:: SUPPLIED DATA ::
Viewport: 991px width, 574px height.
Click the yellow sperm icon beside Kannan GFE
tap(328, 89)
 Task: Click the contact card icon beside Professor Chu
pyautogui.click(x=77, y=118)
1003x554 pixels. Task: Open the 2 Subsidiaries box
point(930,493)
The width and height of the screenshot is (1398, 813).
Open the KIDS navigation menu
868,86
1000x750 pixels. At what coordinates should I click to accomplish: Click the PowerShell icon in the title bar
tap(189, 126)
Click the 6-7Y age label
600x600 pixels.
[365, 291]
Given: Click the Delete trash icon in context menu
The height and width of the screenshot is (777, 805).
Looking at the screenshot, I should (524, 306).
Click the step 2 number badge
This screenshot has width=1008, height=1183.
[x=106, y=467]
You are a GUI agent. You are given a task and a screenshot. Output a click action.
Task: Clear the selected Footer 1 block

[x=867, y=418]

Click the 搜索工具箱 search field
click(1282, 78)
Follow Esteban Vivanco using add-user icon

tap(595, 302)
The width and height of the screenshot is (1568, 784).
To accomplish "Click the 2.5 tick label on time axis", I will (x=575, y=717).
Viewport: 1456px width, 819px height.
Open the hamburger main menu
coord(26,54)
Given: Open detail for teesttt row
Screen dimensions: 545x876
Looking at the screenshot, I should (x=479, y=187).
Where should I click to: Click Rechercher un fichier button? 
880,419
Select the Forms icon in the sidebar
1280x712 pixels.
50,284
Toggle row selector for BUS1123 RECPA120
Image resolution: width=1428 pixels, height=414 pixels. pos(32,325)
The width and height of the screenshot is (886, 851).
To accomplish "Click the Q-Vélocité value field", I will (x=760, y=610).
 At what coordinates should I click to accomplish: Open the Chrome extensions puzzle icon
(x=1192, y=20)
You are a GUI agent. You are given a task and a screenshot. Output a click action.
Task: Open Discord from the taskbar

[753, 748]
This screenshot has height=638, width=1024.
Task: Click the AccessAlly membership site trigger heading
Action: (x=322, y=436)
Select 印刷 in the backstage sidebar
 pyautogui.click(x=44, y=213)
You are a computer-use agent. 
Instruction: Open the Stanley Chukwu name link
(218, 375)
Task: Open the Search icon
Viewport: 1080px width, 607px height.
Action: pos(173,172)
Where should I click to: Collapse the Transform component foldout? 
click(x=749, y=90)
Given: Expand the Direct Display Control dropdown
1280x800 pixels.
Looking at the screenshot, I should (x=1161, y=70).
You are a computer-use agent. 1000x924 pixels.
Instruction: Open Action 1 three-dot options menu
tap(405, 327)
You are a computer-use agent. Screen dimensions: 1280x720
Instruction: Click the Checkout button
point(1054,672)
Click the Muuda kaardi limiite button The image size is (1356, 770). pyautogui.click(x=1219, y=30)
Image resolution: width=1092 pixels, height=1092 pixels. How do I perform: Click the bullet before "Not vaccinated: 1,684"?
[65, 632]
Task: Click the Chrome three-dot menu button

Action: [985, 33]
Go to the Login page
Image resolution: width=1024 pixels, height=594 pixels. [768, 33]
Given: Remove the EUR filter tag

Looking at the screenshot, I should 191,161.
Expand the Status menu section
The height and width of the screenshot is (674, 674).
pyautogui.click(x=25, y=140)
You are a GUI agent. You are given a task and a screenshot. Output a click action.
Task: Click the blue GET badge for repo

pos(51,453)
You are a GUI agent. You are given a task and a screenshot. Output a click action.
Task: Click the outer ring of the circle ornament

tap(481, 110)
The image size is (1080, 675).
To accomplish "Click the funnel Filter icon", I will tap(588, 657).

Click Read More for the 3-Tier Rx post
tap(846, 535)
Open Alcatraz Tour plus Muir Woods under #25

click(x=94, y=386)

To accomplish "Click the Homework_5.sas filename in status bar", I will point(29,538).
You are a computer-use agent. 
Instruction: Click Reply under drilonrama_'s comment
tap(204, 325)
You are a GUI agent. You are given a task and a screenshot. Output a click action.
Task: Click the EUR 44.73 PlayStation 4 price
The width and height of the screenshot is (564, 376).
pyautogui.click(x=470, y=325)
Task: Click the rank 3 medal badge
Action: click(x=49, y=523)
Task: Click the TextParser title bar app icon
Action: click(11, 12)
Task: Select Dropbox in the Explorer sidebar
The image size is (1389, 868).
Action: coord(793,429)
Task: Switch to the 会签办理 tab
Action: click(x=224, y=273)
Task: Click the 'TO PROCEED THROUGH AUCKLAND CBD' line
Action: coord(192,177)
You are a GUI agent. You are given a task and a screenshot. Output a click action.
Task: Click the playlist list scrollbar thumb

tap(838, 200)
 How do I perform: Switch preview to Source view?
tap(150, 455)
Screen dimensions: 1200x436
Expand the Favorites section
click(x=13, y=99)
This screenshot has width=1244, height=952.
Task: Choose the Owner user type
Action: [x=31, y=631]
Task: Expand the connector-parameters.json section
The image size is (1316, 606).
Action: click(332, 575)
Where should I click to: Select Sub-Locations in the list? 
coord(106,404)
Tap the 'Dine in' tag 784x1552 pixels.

:: ACTIVITY ::
Work out how many lines of the listing above include the word "will". Reply with nothing but the count.

:: EXERCISE ANSWER ::
4